«Pas d’oléoduc dans ma cour!» C’est le message qu’ont lancé une quarantaine de propriétaires concernés par le projet de l’Oléoduc Énergie Est de TransCanada samedi dernier à Saint-Casimir. Ils sont rongés par l’inquiétude et se sentent impuissants à l’idée que la conduite qui traversera Portneuf parasitera leur vie.
Une quarantaine de propriétaires ont répondu à l’invitation du mouvement Stop oléoduc Portneuf – Saint-Augustin à Saint-Casimir le 19 avril. L’organisme a profité de la présentation du Bloc Petroleum lors du Festival de films de Portneuf sur l’environnement (FFPE) pour offrir de l’information aux propriétaires.

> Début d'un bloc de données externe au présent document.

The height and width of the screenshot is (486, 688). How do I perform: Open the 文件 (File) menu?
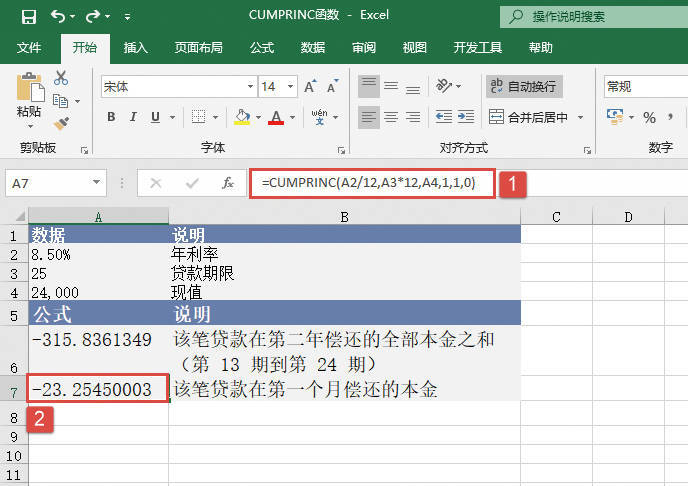click(30, 47)
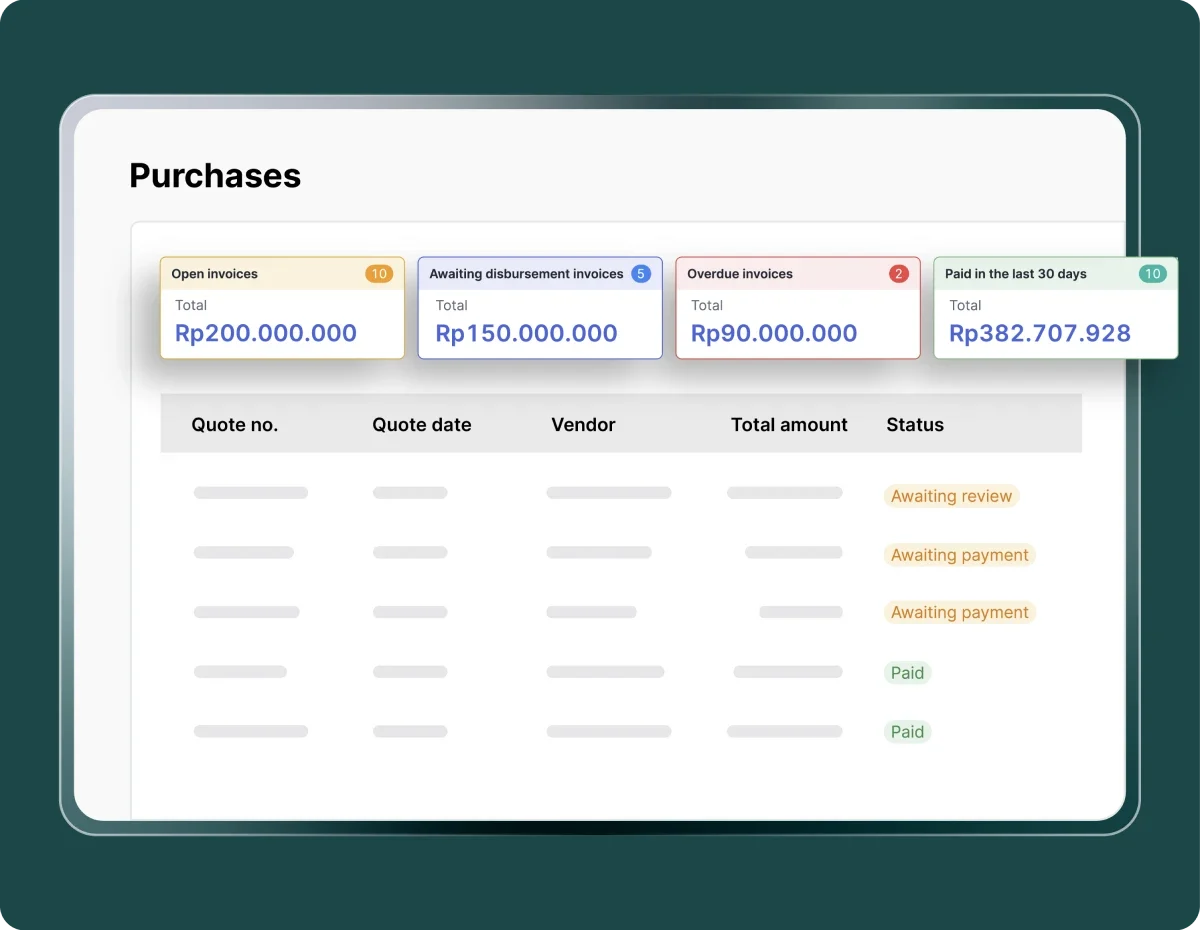Screen dimensions: 1200x930
Task: Sort by the Quote date column header
Action: pos(421,425)
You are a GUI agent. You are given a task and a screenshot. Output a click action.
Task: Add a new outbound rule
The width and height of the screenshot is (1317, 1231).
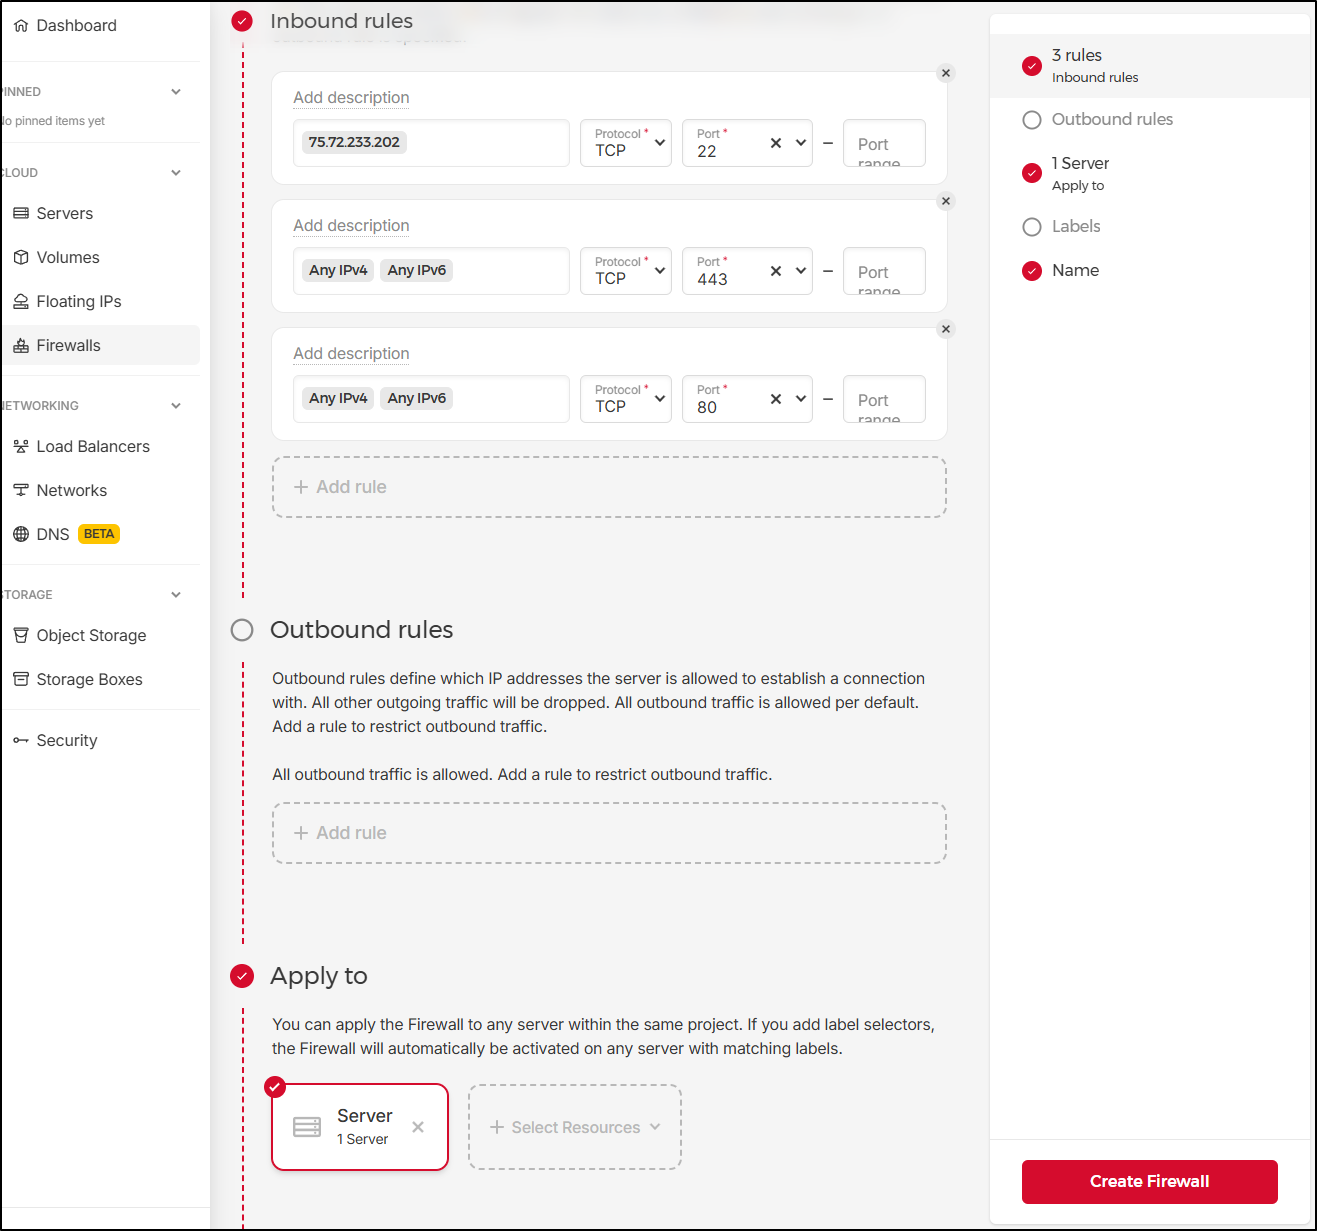pyautogui.click(x=609, y=833)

Le conférencier Alexandre Desjardins, avocat au Centre québécois du droit de l’environnement, les a invités à se mobiliser sans attendre et à faire front commun pour négocier avec la compagnie.
TransCanada veut relier l’Alberta au Nouveau-Brunswick pour faire transiter chaque jour 1,1 million de barils de pétrole provenant des sables bitumineux à partir de 2018. L’oléoduc traversersa Portneuf entre Deschambault-Grondines et Saint-Augustin-de-Desmaures. Une station de pompage sera construite à Donnacona.
«Je me sens tout seul»,
«Je me sens tout seul», a déclaré Bertrand Duquette. Ce propriétaire de Donnacona ne sait pas ce qu’il pourrait bien faire pour empêcher TransCanada de faire passer son oléoduc dans le terrain de jeu de ses enfants.
Jacques Denis, propriétaire d’une érablière à Neuville, partage son inquiétude. «Au niveau légal, même si on voulait se faire un regroupement fiable, c’est difficile de faire des démarches pour que tout le monde s’en aille dans le même sens», a confié l’acériculteur.
Puisqu’il sera laborieux, voire impossible, de contrecarrer le passage de l’oléoduc, Jacques Denis envisage une bataille sur le front de la protection publique. «On devrait exiger une redevance mensuelle perçue par nos municipalités pour faire des programmes afin de nous protéger au niveau local», suggère-t-il, la catastrophe de Lac-Mégantic en tête.
L’avocat Alexandre Desjardins conseille aux propriétaires fonciers de se réunir. «Rassemblez-vous pour négocier et entourez-vous de spécialistes», a recommandé le juriste à ceux qui verront l’oléoduc s’inviter dans leur cour.
Règlement municipal
Tout n’est pas encore joué. L’Office national de l’énergie du Canada (ONÉ) doit donner son aval au projet Oléduc Énergie Est. S’il l’approuve, TransCanada pourra accéder à toutes les terres qu’elle convoite. Mais les municipalités pourraient peut-être, en adoptant un règlement, forcer la compagnie à offrir des garanties aux localités traversées par son oléoduc? Une telle disposition forcerait TransCanada à demander un permis municipal pour implanter son lien pétrolier en plus de verser aux municipalités un montant de sûreté d’au moins 10 millions $ pour la prémunir contre une catastrophe. TransCanada aurait aussi l’obligation d’élaborer un plan d’urgence adapté à chaque localité traversée par son oléoduc.
«On ne se contera pas de fleurettes, le projet est bien en marche et on a compris que la sécurité dépend de la municipalité», a commenté le maire de Cap-Santé Denis Jobin, après la conférence. Rassuré par la possibilité d’adopter le règlement chez lui, le maire suit de près l’évolution du dossier à la Fédération québécoise des municipalités, qui réclame que Québec s’en mêle.
«Coule pas chez nous»
En plus de lancer en mai une vaste campagne de mobilisation sous le thème «Coule pas chez nous», Stop-oléoduc mise sur la promotion du projet de règlement municipal pour encadrer l’implantation du pipeline.
Bertrand Duquette, de Donnacona, est inquiet malgré tout. «Je me sens comme un diable dans l’eau bénite», a-t-il commenté. Consterné, il compte tenir bon jusqu’au jour où TransCanada le forcera à lui imposer une servitude sur une partie de son terrain.